Lung function of 65 patients who had idiopathic interstitial pulmonary fibrosis (IIPF) that had been treated with prednisone was evaluated by tests of ventilatory function, lung mechanics, and gas exchange at rest and during exercise. Ages on initial investigation ranged from 5 to 20 years. In 35 of 65 patients the studies were repeated an average of four times over a period of 1 to 9 years.

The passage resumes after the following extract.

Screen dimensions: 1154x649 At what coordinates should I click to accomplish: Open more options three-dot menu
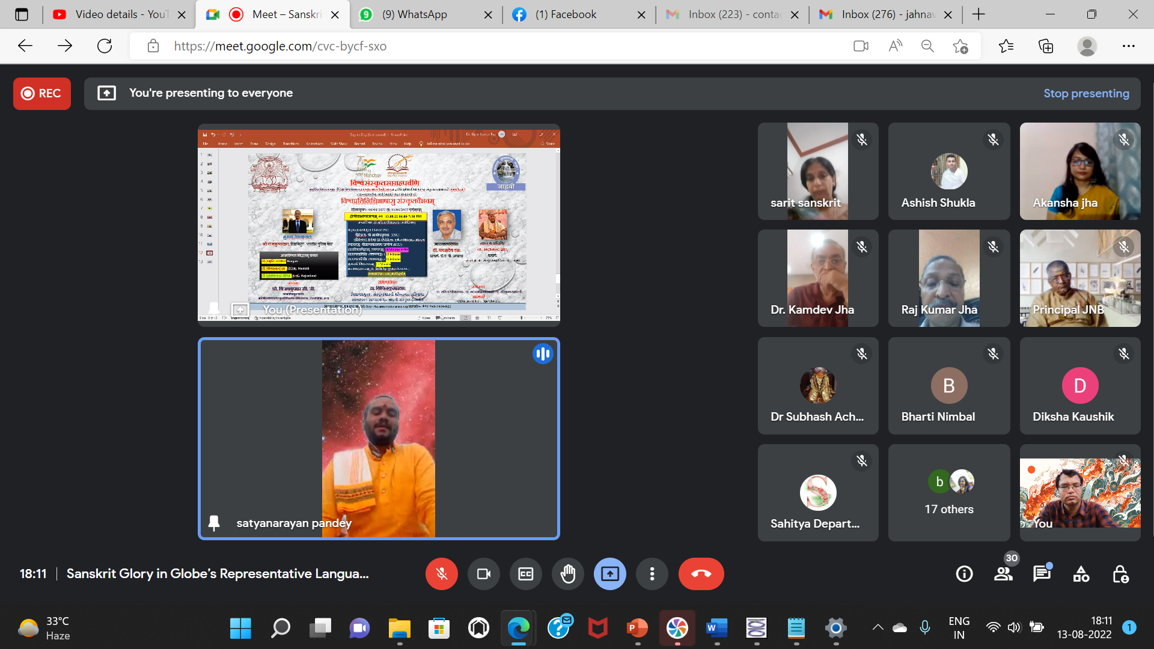click(652, 574)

Results of the first testing were as follows: vital capacity (VC)-significantly reduced in all patients; inspiratory capacity (IC)-significantly reduced in all patients; total lung capacity (TLC)-reduced in 91%; functional residual capacity (FRC)-reduced in 31%; residual volume (RV)-reduced in 6%; elastic recoil of the lungs (Pstl)-significantly increased in 97% at 100% TLC, significantly increased in 52% at 90% TLC, reduced in 68% at 60% TLC; 7) static compliance (Cst)-reduced in 83%; 8) dynamic compliance (Cdyn)-reduced in 88%; 9) specific airway conductance at FRC level (Gaw/TGVex)-significantly increased in 50%; 10) maximum expiratory flow rates at 60% TLC (Vmax 60% TLC, in TLC/s)-significantly reduced in 33%; 11) upstream airway conductance (Gus 60% TLC, in TLC/s/cm H2O)-reduced in 32%; 12) diffusing capacity of the lungs for carbon monoxide (DLco) related to body-surface area-abnormal in 58% (when corrected for lung size, i.e., DLco/TLC, abnormal in only 8%); 13) PaO2 at rest and after 6 minutes submaximal exercise-reduced in 25% and 63%, respectively. Changes in lung function that occurred with growth were assessed in terms of percentages of predicted values. Results showed that the VC and IC remained significantly reduced. An actual reduction of TLC, FRC, RV, breathing frequency, DLCO, and Pstl at 100% and 90% TLC was observed. Increases were seen in Pstl at 60% TLC, Gaw/TGVex, Vmax, and Cst. Indices of lung elasticity suggested that regions of fibrosis and emphysema had become present. Smaller patients were also noted to have stiffer lungs.